Профессора бросило в дрожь от гнева и обиды.
— Кто это сделал?! — взвизгнул он.
— Я, герр профессор, — сознался Георг.
— Георг Мозес Карновский, — протянул профессор Кнейтель. — Не удивляюсь.
Сперва он дважды ударил Карновского линейкой по пальцам, затем запер его в школьный карцер до вечера, а напоследок послал за отцом, чтобы тот явился назавтра в гимназию.
Довид Карновский надел праздничный пиджак, как поступал всегда, если собирался на важную встречу, и причесал острую бородку. Когда профессор Кнейтель показал ему творение Георга, Довид рассердился не на шутку. Серьезный человек, он всегда считал рисование глупостью, пустой тратой времени, а карикатур вообще терпеть не мог. Шаржи на известных людей в газетах раздражали его, он усматривал в них преувеличение и ложь, то, что он ненавидел.
— Вы правы, герр профессор, стыд и позор.
Он назвал учителя профессором, хотя тот был профессором всего лишь в гимназии.
— Совершенно верно, стыд и позор, герр Карновский, — обрадовался герр Кнейтель.
Еще больше Довид Карновский рассердился, когда герр Кнейтель прочитал ему стишок под рисунком.
— Я не могу этого слышать, герр профессор, — сказал он учителю. — Это слишком отвратительно, слишком мерзко.
— Совершенно верно, отвратительно и мерзко, — повторил за рассерженным отцом герр Кнейтель.

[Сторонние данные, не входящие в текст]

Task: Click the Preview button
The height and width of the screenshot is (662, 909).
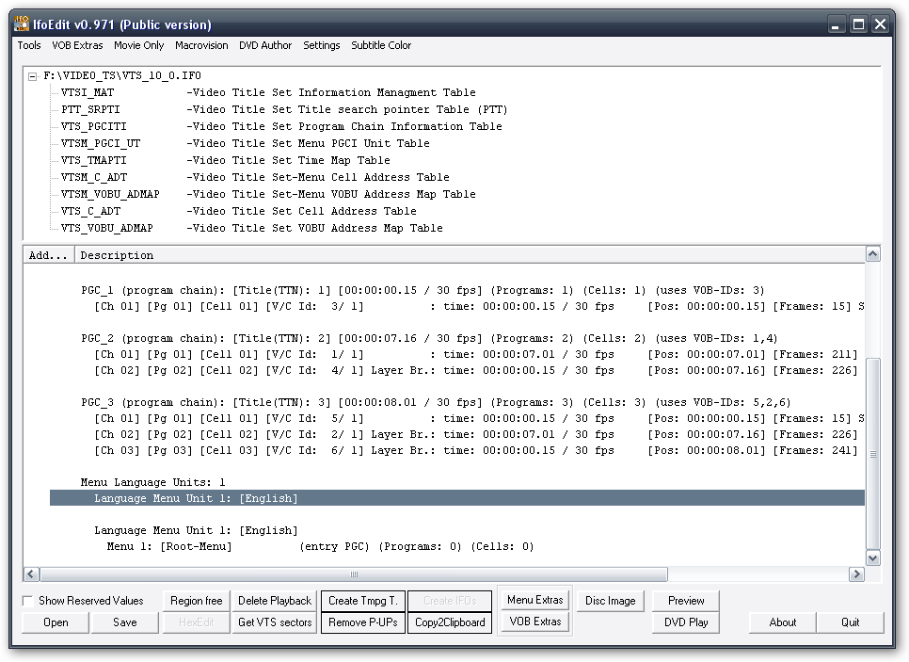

На прекрасном немецком с безукоризненной грамматикой Довид Карновский излил душу профессору Кнейтелю, высказал все, что думает о молодом поколении, которое не знает ни благодарности, ни уважения. Он цитировал, переводя для профессора на образцовый немецкий, множество стихов из Притч, множество изречений о мудрости и добродетелях. Профессор, в свою очередь, отвечал цитатами из немецких философов и поэтов.

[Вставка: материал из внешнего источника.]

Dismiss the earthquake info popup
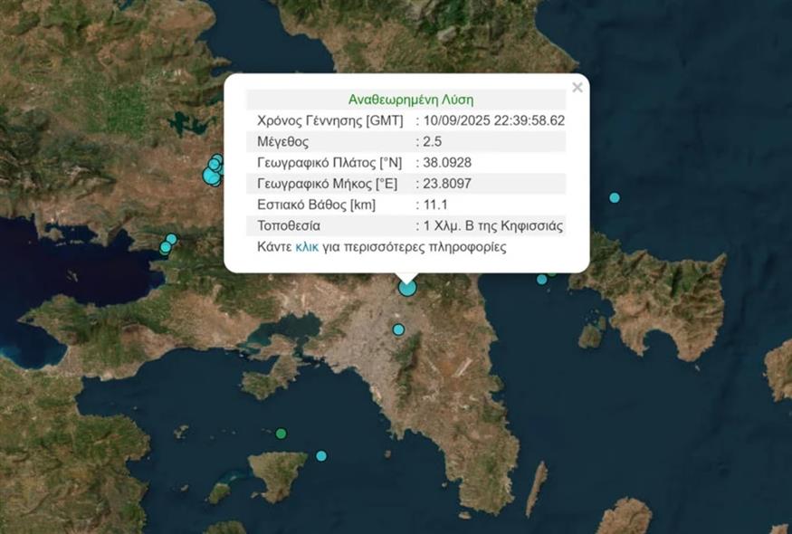Viewport: 792px width, 534px height. 577,87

— Весьма приятно было познакомиться с таким благородным, умным человеком, — закончил беседу профессор Кнейтель, потными пальцами пожимая сухую, горячую ладонь Довида Карновского. — Огорчает только, что сын не хочет идти по стопам отца. Честь имею.
— Всего доброго, герр профессор, — ответил с поклоном Карновский. — Уверяю вас, мой сын будет наказан, не сомневайтесь.
Он сдержал слово. Довид Карновский всыпал единственному сыну по первое число.
— Будешь еще рисовать на уроках? — приговаривал он. — Будешь про учителя стишки сочинять? Вот тебе за рисунки! Вот тебе за стишки!
Георгу досталось на орехи, но зато он сильно вырос в глазах одноклассников и из-за рисунков, и, еще больше, из-за того, что ему хватило мужества признаться Кнейтелю.
Какое-то время школьный поэт Печке еще цеплялся к Георгу. Он не мог смириться с тем, что вместо него героем класса стал Карновский. Когда мальчишки на перемене доставали бутерброды и менялись сыром и ветчиной, Печке каждый раз предупреждал:
— Только с Мозесом из Египта не меняйтесь, ему свинину нельзя.